TU-C1-GePD-TT-4 (Tuesday, August 1, 2017) 9:30 AM - 10:00 AM Room: Therapy ePoster Theater

Purpose: To quantify discrepancies in MLC positioning, gantry angle, and treatment delivery time during radiotherapy delivery of various treatment sites and linear accelerators.

Methods: The log files produced by the linear accelerator during treatment delivery were used to quantify delivery discrepancies. A database of the linac logfiles of all patients’ treatments was created using a homegrown Matlab software. MLC positions, gantry positions and treatment delivery time were extracted from over 100,000 MLC log files for over 600 patients treated using a Varian NovalisTx or an Elekta VersaHD. To date, only error in MLC positioning has been analyzed. Our software queries the database for various parameters. To determine the percent error, the planned position of the MLCs was compared to the actual position of the MLCs. The total error for each patient was divided by the total distance travelled by all MLCs.

Results: As expected, the amount of error increased as the intensity of the treatment plans increased. There was a linear correlation between MLC movement and MLC positioning error. Performing a Tukey simultaneous test with a 95% confidence interval revealed there was no significant difference in means of percent error, except between the chest and the brain.
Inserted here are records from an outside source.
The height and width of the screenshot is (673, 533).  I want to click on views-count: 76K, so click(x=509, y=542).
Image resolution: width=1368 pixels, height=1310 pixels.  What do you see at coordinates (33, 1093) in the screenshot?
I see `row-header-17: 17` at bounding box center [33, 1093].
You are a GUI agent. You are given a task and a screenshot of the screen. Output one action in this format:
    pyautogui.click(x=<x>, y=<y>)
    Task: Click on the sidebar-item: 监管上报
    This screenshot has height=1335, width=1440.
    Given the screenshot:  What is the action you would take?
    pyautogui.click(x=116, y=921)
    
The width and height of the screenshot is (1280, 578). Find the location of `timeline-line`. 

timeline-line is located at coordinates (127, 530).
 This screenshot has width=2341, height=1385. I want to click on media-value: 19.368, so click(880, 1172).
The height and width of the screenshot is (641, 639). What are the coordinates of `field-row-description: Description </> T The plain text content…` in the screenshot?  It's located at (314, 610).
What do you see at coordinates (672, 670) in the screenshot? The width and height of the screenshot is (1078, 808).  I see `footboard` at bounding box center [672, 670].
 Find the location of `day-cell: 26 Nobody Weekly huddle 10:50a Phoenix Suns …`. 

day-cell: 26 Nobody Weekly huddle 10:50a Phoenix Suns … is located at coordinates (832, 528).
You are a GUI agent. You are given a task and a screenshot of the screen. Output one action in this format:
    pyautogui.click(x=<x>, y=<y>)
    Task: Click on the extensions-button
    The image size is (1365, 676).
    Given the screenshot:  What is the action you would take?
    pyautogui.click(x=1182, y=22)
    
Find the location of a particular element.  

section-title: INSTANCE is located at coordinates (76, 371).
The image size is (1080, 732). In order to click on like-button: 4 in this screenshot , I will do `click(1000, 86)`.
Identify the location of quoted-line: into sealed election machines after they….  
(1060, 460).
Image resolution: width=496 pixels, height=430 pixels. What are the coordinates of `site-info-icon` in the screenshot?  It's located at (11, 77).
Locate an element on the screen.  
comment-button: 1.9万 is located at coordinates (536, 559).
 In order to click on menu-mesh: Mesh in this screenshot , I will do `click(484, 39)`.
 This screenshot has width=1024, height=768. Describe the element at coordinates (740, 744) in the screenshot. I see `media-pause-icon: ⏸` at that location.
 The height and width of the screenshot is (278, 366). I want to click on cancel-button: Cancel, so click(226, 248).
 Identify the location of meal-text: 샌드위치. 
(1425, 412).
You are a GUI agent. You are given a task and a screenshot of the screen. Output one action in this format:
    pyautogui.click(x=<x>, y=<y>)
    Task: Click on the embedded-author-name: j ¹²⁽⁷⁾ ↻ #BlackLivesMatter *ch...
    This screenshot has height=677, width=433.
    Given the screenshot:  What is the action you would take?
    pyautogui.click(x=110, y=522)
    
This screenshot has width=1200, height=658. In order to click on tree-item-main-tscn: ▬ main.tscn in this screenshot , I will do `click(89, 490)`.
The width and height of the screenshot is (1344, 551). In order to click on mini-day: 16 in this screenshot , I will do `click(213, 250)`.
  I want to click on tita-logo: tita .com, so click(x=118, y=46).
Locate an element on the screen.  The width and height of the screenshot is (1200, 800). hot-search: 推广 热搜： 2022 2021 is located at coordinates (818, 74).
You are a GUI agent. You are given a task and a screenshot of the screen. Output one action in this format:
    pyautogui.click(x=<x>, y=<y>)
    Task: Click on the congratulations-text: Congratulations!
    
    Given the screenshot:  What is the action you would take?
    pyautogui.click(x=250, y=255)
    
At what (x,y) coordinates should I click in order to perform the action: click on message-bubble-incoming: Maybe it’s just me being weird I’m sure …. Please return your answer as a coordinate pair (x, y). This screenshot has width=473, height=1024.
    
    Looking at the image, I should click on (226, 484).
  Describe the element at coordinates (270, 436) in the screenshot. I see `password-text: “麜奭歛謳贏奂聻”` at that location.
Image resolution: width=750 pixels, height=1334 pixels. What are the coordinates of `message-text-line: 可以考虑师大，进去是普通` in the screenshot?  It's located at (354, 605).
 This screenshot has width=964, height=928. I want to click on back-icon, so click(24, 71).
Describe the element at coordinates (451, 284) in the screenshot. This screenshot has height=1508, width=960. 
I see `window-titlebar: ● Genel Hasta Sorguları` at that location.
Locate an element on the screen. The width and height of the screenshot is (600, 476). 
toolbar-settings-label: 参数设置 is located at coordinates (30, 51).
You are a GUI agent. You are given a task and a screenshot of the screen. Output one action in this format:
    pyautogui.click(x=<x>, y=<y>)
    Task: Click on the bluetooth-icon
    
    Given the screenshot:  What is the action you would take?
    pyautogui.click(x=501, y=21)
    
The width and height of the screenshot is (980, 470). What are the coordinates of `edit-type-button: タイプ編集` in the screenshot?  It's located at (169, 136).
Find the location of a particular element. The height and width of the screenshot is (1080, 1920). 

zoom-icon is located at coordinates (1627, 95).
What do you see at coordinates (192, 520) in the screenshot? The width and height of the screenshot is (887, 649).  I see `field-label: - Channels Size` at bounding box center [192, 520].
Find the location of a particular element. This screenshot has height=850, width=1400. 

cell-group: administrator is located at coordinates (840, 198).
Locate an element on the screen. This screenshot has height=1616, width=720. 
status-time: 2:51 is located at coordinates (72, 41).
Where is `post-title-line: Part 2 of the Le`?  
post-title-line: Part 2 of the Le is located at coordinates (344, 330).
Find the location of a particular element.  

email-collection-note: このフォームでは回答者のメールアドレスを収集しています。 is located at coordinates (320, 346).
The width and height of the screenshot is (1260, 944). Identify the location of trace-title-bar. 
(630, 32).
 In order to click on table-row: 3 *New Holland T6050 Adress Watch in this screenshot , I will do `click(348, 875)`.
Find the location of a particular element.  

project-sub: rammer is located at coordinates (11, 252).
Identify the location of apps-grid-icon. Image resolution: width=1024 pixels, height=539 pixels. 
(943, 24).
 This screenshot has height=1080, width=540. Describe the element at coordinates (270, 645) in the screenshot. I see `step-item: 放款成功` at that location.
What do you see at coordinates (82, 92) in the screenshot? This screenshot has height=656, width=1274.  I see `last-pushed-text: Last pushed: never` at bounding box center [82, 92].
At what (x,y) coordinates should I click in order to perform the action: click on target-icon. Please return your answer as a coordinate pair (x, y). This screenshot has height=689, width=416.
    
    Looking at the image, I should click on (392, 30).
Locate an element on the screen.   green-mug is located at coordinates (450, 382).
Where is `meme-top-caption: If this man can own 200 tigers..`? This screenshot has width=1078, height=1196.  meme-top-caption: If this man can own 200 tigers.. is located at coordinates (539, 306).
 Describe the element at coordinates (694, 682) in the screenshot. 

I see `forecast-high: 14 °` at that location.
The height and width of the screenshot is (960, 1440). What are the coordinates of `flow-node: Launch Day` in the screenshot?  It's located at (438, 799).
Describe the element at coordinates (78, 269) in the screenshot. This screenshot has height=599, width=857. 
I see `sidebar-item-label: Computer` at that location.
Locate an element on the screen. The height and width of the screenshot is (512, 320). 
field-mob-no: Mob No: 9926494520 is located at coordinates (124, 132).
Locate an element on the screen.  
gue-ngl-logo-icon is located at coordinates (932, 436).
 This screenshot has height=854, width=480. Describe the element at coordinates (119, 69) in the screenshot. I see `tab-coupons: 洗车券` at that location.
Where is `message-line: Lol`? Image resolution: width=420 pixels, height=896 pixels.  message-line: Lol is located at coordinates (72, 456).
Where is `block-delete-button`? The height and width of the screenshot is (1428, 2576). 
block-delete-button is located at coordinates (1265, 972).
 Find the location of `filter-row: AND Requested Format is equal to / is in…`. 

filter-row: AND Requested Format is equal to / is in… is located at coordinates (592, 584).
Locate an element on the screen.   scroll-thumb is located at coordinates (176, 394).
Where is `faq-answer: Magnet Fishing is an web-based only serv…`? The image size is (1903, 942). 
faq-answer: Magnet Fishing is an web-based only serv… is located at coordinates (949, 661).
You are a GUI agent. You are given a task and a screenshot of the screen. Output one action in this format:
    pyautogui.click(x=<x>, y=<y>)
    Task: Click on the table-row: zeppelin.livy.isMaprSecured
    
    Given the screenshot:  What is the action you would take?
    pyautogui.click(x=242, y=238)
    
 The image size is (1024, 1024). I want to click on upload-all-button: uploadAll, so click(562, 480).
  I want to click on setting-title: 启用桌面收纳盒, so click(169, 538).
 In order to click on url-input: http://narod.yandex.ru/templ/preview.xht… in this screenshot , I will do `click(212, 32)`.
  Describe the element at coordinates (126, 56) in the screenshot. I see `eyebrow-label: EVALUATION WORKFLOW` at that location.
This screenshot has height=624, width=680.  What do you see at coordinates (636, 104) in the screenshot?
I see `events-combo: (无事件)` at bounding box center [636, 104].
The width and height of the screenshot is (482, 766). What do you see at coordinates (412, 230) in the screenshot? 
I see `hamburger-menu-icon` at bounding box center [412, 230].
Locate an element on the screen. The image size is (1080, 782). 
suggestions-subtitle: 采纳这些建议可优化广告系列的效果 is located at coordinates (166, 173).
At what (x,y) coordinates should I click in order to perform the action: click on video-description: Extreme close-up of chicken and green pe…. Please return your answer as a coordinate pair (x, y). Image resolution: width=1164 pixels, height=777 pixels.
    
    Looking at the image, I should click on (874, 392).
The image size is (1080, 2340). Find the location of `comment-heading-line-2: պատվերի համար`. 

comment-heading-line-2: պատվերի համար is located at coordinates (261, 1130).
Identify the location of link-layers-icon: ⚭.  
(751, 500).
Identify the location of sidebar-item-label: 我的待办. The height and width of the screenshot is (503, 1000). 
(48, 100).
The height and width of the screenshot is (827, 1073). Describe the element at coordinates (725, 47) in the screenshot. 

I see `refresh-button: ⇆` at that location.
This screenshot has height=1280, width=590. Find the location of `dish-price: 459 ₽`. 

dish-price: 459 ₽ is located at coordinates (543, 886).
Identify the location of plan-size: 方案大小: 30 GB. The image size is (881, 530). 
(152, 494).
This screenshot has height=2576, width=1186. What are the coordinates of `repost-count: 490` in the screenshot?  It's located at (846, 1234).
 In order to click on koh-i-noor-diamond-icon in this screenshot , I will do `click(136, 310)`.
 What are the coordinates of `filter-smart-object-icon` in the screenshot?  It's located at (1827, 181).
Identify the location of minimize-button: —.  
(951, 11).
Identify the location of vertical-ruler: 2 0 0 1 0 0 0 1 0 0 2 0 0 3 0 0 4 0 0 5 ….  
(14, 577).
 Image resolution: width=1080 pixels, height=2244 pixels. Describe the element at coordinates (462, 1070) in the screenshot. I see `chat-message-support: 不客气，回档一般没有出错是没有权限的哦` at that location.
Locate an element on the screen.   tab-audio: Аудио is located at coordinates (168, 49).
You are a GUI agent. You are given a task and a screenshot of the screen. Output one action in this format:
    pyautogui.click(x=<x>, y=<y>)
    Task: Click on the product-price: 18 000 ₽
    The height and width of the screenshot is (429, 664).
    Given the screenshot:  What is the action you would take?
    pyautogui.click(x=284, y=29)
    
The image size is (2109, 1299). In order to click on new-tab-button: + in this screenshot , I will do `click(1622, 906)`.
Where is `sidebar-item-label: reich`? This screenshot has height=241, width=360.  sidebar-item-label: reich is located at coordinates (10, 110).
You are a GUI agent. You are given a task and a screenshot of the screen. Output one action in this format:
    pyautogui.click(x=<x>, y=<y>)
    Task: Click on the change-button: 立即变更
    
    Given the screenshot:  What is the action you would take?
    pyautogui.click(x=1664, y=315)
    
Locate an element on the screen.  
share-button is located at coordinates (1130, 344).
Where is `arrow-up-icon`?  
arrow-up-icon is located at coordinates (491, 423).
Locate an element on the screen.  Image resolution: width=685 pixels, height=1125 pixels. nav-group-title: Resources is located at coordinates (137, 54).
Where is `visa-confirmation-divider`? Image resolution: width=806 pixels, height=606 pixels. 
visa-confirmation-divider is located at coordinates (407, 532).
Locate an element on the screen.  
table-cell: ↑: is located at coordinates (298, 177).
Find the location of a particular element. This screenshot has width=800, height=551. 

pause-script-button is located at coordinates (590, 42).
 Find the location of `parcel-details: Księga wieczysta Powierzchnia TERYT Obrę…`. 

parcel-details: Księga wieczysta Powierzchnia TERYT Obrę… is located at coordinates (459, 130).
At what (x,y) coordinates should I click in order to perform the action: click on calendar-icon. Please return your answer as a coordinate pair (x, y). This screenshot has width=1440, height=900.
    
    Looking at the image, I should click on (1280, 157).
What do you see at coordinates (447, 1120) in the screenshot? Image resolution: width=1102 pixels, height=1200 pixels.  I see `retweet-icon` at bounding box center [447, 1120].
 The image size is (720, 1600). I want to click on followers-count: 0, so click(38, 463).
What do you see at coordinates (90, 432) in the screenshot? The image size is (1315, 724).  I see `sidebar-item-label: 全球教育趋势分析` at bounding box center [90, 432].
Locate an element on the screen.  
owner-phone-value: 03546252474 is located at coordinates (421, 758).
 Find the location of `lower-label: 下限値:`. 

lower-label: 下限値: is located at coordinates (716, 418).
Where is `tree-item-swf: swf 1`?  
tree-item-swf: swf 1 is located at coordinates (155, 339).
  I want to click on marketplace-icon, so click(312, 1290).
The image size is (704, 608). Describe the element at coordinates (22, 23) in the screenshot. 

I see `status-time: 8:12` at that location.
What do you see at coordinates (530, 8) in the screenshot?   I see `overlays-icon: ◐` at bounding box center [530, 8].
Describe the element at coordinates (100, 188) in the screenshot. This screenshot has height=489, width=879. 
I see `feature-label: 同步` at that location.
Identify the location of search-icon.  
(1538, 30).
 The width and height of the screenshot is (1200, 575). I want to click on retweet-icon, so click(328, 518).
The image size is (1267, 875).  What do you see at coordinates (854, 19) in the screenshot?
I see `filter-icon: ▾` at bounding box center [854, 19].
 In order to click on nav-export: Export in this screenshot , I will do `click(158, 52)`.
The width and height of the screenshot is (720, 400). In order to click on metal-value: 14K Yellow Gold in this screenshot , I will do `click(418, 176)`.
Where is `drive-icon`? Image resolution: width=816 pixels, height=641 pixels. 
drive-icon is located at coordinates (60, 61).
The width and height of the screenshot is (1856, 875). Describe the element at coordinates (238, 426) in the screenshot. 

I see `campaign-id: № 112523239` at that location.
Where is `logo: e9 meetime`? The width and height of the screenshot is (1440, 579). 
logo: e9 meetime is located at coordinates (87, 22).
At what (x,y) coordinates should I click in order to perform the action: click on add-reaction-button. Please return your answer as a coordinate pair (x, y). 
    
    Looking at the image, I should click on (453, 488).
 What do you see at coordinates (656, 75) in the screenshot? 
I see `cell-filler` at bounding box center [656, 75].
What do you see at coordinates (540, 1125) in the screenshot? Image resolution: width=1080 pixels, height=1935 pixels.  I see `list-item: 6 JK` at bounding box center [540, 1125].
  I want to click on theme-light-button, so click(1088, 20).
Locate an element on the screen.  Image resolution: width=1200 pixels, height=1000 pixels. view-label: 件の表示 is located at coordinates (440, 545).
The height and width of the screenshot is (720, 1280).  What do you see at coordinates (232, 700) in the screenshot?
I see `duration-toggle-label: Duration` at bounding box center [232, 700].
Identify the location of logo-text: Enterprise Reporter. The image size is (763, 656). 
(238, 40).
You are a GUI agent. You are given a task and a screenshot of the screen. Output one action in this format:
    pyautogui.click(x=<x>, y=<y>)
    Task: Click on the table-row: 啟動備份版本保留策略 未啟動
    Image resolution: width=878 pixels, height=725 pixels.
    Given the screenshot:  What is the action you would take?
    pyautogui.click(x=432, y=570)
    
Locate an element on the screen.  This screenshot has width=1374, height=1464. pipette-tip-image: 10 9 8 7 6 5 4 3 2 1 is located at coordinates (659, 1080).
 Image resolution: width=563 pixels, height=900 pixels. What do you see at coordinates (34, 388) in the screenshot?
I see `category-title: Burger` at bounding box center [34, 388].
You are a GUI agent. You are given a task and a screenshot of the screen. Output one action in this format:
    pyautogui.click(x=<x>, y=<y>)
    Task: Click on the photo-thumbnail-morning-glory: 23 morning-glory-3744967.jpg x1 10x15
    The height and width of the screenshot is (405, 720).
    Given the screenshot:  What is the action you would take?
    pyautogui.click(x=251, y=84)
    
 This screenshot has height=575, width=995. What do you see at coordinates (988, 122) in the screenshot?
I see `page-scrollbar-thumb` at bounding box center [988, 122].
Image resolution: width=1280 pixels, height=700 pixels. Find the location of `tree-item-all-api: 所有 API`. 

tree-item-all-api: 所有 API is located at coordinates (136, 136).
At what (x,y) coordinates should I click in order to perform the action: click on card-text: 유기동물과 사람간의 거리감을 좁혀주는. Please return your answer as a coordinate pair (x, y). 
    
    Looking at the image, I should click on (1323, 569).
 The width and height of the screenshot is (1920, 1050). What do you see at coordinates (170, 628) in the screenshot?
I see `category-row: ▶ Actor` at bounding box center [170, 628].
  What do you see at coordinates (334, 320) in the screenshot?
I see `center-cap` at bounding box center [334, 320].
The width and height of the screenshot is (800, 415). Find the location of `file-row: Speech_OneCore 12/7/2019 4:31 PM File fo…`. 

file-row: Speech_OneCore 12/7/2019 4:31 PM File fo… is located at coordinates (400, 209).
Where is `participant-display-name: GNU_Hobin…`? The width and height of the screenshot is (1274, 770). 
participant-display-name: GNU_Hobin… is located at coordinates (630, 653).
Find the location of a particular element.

Data has only been analyzed for 56 patients so far and compared only to treatment site, however more comparisons are underway.

Conclusion: There does not appear to be any discrepancies in the amount of percent error that cannot be explained by the increased movement of the MLCs. The complexity of the plans as expressed in the total distance MLC travel is correlated to positional errors. Other variables, such as gantry positioning and exposure time are under investigation. In the future, our software solution should be able to provide ongoing statistics for the MLC performance and be used for preventive maintenance.